Unfortunately, I know about RESTful APIs only from practice, not study. There’s a copy of O’Reilly’s RESTful Web Services at work that I’ve been meaning to read to fill in the gaps. See? This really is a note to self.

Recommended Reading:

Learn to use a programmer’s text editor

You’re a professional who gets paid to work with text all day. Programmers are also professionals who get paid to work with text all day. You should be following their example by using a powerful plain text editor; it will allow you to automate away some of the tedious parts of editing.

Remember, word processors are written by programmers for others to use. Text editors are written by programmers for themselves to use.
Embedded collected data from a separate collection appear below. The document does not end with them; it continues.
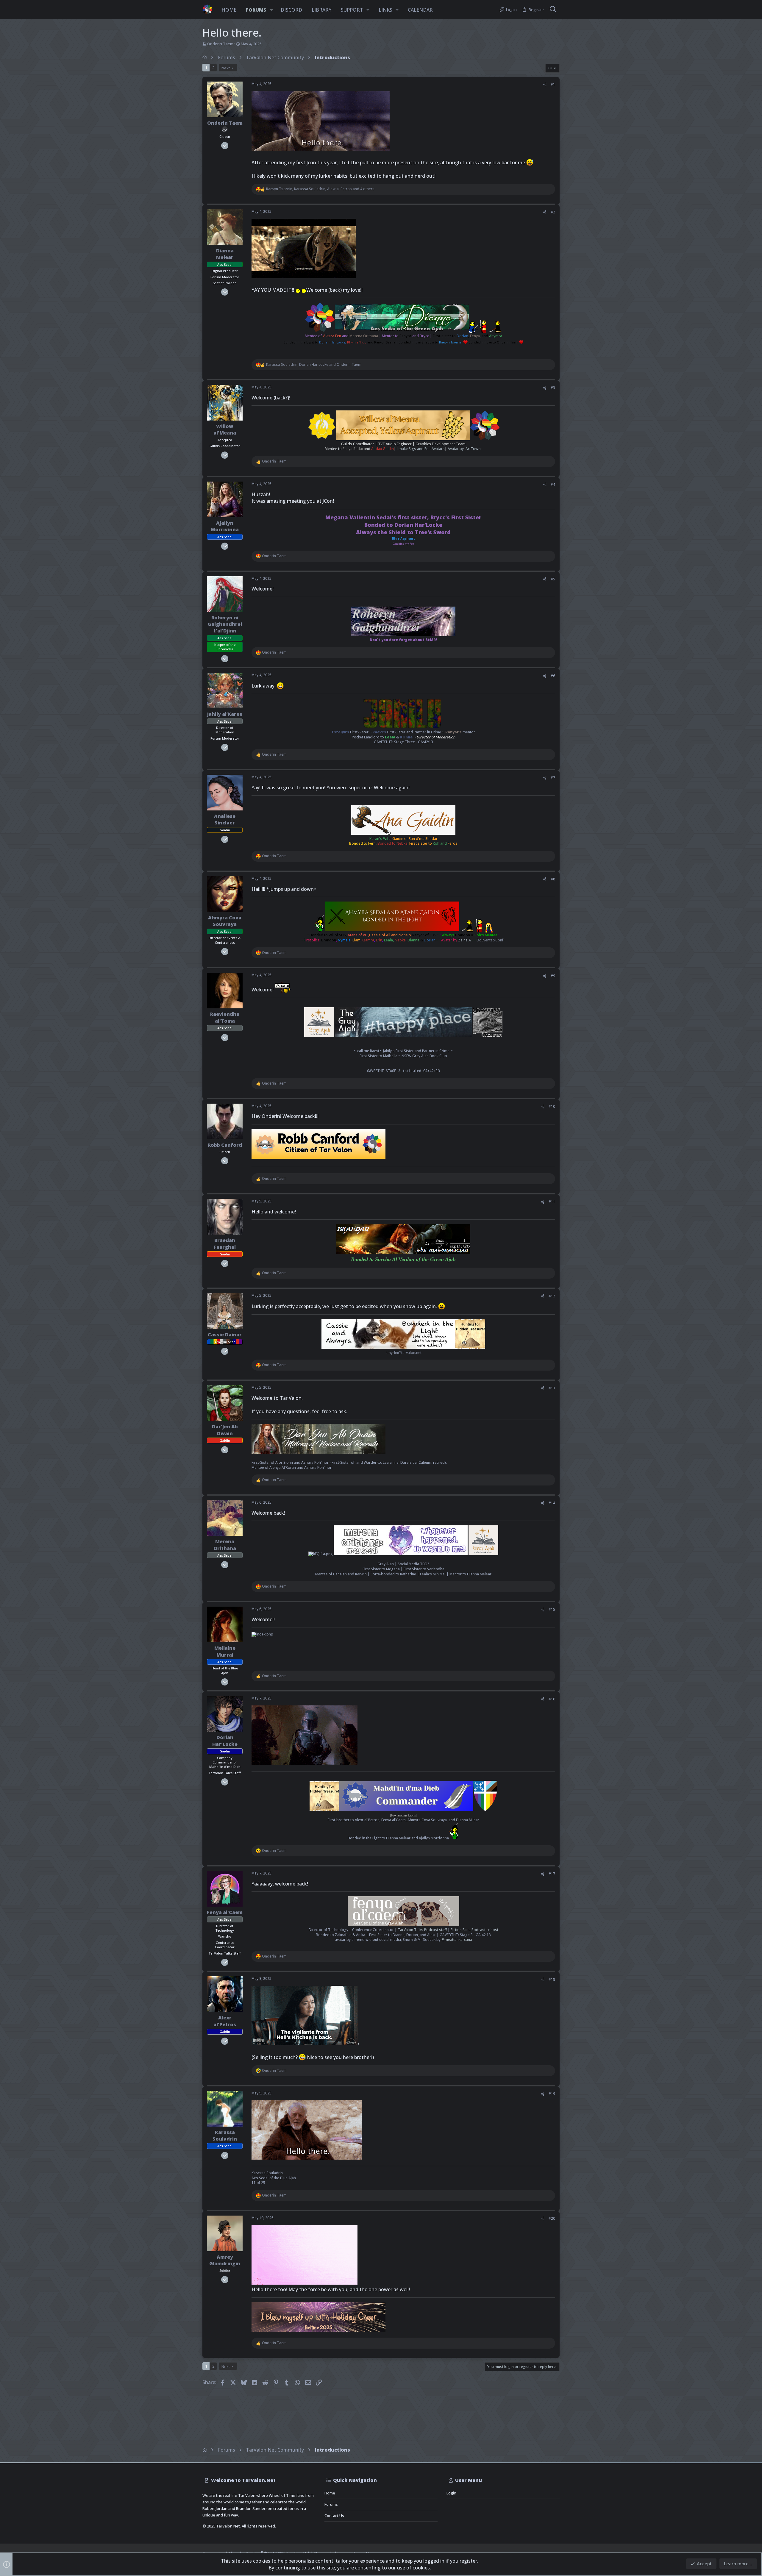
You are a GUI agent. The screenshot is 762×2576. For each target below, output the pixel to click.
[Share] (545, 85)
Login (451, 2493)
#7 (553, 777)
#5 (553, 579)
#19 (552, 2093)
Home (329, 2493)
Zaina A (464, 940)
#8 (553, 879)
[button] (271, 10)
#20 (552, 2218)
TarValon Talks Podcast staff (422, 1929)
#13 (552, 1388)
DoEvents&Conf (490, 940)
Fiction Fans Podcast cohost (474, 1929)
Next (225, 68)
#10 (552, 1106)
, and (313, 364)
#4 (553, 484)
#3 (553, 387)
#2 (553, 212)
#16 (552, 1699)
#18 (552, 1979)
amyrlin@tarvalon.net (403, 1352)
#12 (552, 1296)
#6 (553, 675)
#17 (552, 1873)
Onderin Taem (220, 43)
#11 (552, 1201)
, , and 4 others (320, 189)
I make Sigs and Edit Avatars (421, 448)
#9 (553, 975)
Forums (331, 2504)
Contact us (334, 2515)
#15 (552, 1609)
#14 (552, 1502)
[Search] (553, 9)
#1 (553, 84)
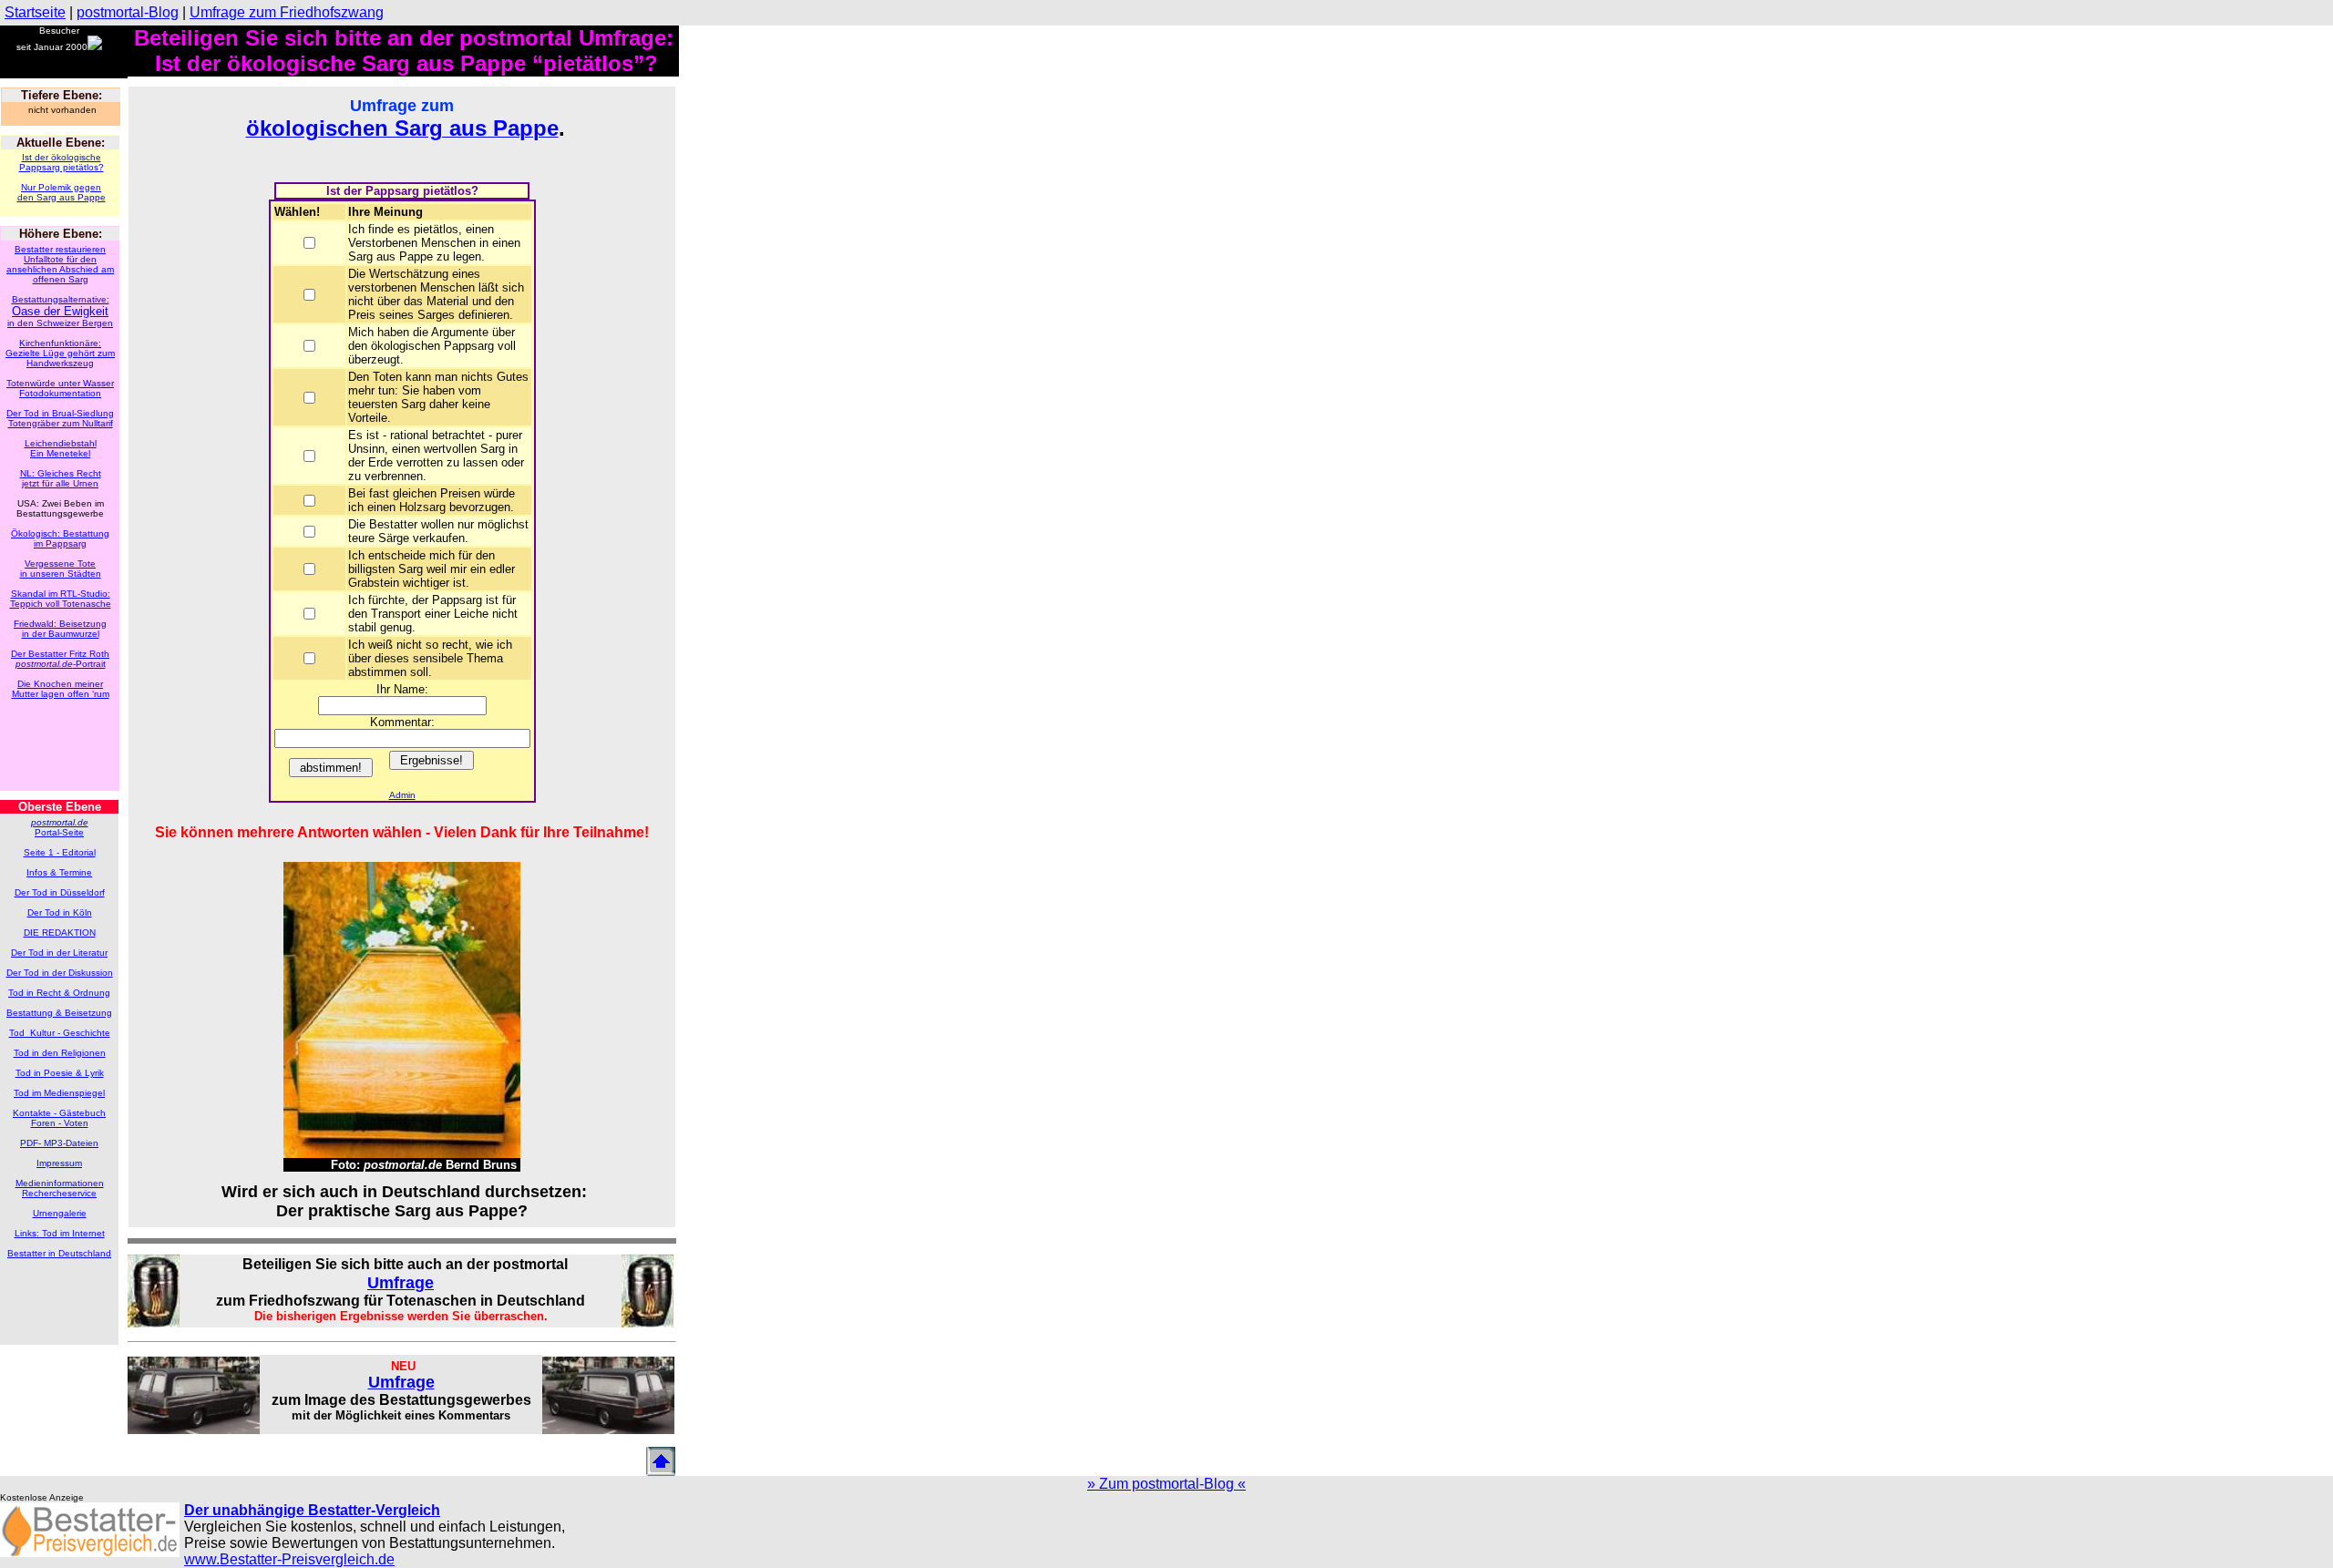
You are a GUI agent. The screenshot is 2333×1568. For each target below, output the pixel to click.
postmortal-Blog (128, 12)
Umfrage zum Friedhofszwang (287, 12)
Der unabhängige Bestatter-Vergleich (312, 1510)
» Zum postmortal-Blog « (1166, 1483)
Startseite (35, 12)
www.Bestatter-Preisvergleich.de (289, 1559)
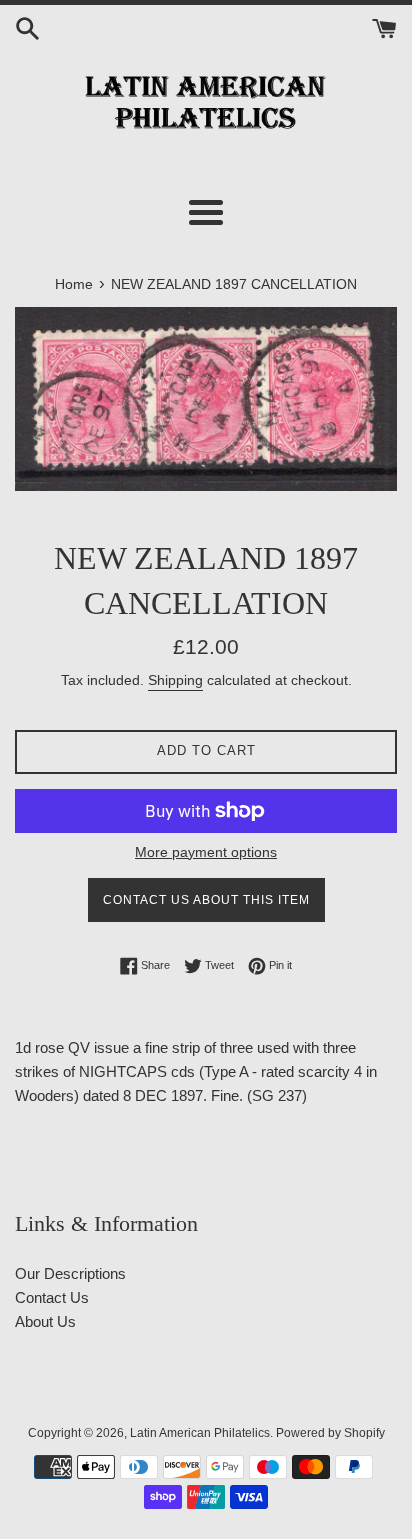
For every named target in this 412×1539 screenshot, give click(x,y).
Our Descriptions (70, 1273)
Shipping (175, 680)
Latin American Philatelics (200, 1433)
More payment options (206, 852)
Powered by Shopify (330, 1433)
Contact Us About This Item (206, 900)
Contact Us (52, 1297)
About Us (45, 1321)
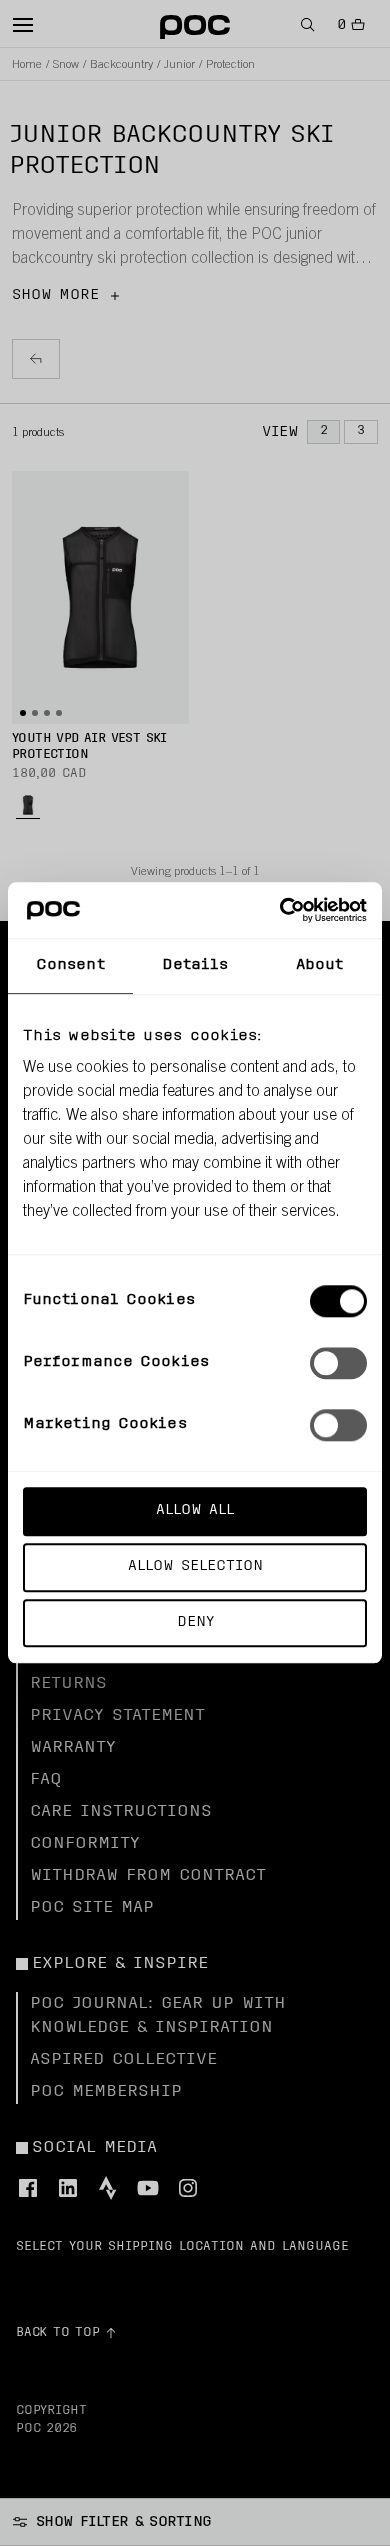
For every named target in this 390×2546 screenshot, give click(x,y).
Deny (195, 1622)
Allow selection (195, 1566)
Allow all (195, 1510)
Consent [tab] (70, 965)
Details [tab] (195, 965)
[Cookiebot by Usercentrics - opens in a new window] (280, 910)
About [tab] (320, 965)
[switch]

It’s not even a contest.

I recommend vim or Emacs. Pick one, it doesn’t matter.

Recommended Reading:

Learn a programming language with strong UNIX integration

As noted above, you are going to be documenting software running on networked computers doing … networky stuff. For example, you might be making API calls to a “cloud” of some kind 2. A lot of it will be tedious and potentially time-consuming, which means that you should automate it using a programming language. Once you are pretty familiar with a range of terminal commands, it won’t be too difficult to pick up a language with strong UNIX integration. Tastes vary; I am most familiar with Perl. I do not recommend wasting much time writing shell scripts, as there are too many weird edge cases for beginners to trip over.

Recommended Reading:

  • Learning Perl by Randal L. Schwartz, brian d foy, and Tom Phoenix
  • Modern Perl by chromatic

Footnotes:

1 Where “importance” is defined as: someone will pay you good money to document it. Personally, I’d love to get a paying job rewriting half of the Emacs manual. But I digress.

2 A Freudian slip by the tech industry perhaps? After all, “the cloud” brings to mind an ephemeral, floating entity that is mostly vaporous, and exists at the whim of forces you don’t really understand, and certainly can’t control. In addition, it’s highly likely to be blown away at any time.